At one end of the 4 meter (13 feet) long module, Mission Control said the temperature was registering a chilly 44 degrees Fahrenheit (7 degrees Celsius), but that was to be expected. According to the Associated Press, despite the cold, Williams reported no trace of condensation on BEAM's silver walls.
More sensors are going to be installed inside the dark module over the coming days and mission managers expect just six or seven entries per year, and the hatch will be sealed after each short visit. These tests are intended to understand the viability of inflatable habitats in space and how they respond to long-duration exposure to extreme temperature fluctuations. One of the more pressing issues is to understand how much protection they will provide astronauts from space radiation and possible space debris.
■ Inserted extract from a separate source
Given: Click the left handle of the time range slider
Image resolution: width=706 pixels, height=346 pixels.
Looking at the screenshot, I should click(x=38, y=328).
Although this is the first "human rated" inflatable habitat to be expanded in space, Bigelow Aerospace has flown two unmanned test vehicles, Genesis I and II. The expandable habitat technology was originally conceived by NASA in the 1990's as part of the TransHab project, but due to delays and budgetary issues, the program was canceled. Bigelow picked up where NASA left off and now hopes to develop space habitats for use in orbit, on the moon and Mars.